Memorandum by the Director of the Office of Near Eastern and African Affairs (Henderson) to the Secretary of State

Mr. Byrnes: You will recall that before your departure for London you approved a suggestion made by this office that an informal inquiry be made of the War Department regarding the extent of force which might be required to maintain order in Palestine and near-by areas in case disturbances should take place as a result of decisions to open Palestine to Jewish immigration.

The Department’s informal inquiry62 and the informal reply of the War Department63 are attached hereto as of possible interest to you.

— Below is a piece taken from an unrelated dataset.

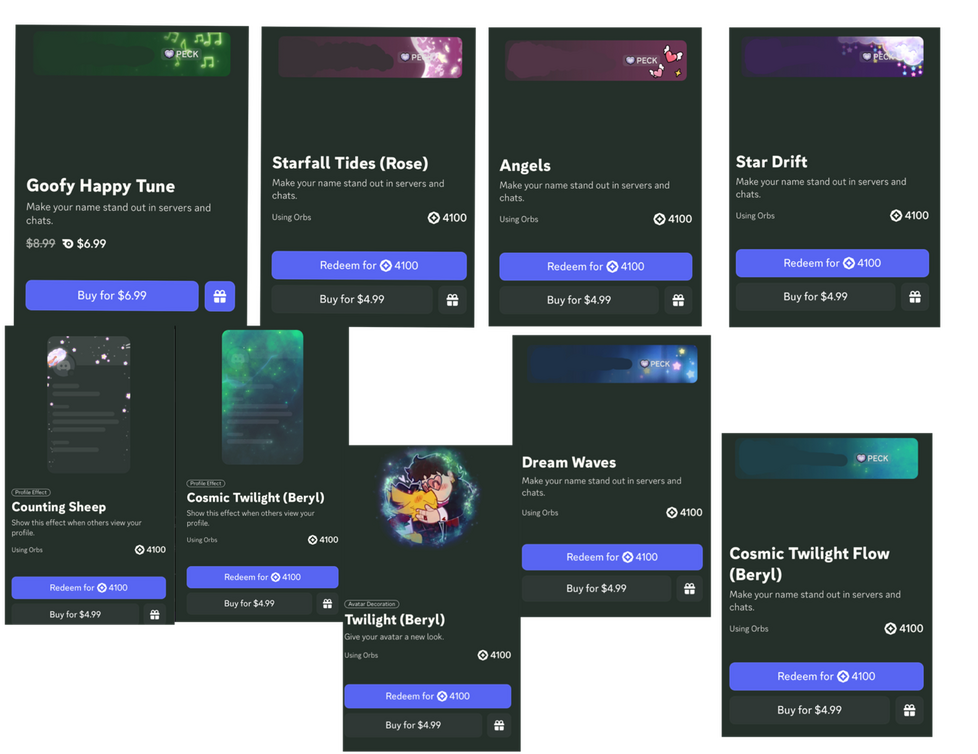Click gift icon on Angels card
The height and width of the screenshot is (754, 978).
(678, 301)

It will be Observed that the War Department estimates that 400,000 men would be needed, including both British and American troops. Detailed information regarding the British portion of this force is not available but the War Department is of the opinion that the possible United States commitment would be at least four or five divisions, with supporting air and service forces, or a total of 200,000 or perhaps even over 300,000.

The memorandum takes the position that the use of American forces in this respect would result in an indefinite delay in the carrying out of demobilization plans, while the effect of the disturbances upon the commitments of the British and French in the Middle East would decrease their ability to share in the occupation of Japan and Germany.

It would seem that the number of troops needed would depend to an extent, upon the character and scope of such uprisings as may take place. We believe that it is just as difficult for the War Department as for this Department to foresee precisely how extensive the disturbances might become. We should therefore bear in mind in examining the figures presented by the War Department that those figures must be regarded as estimates based upon developments which cannot be accurately foreseen. Nevertheless, these figures are of interest since British military experts may use similar methods in calculating the number of troops which would be necessary in case disturbances should follow decision to open Palestine to Jewish immigration. If British military authorities are submitting similar estimates, the opposition of the British Government at this time to the opening of the doors of Palestine to Jewish mass immigration is understandable.

Loy W. Henderson
  1. See footnote 20, p. 725.
  2. Memorandum by the War Department to the Department of State, September 19, p. 742.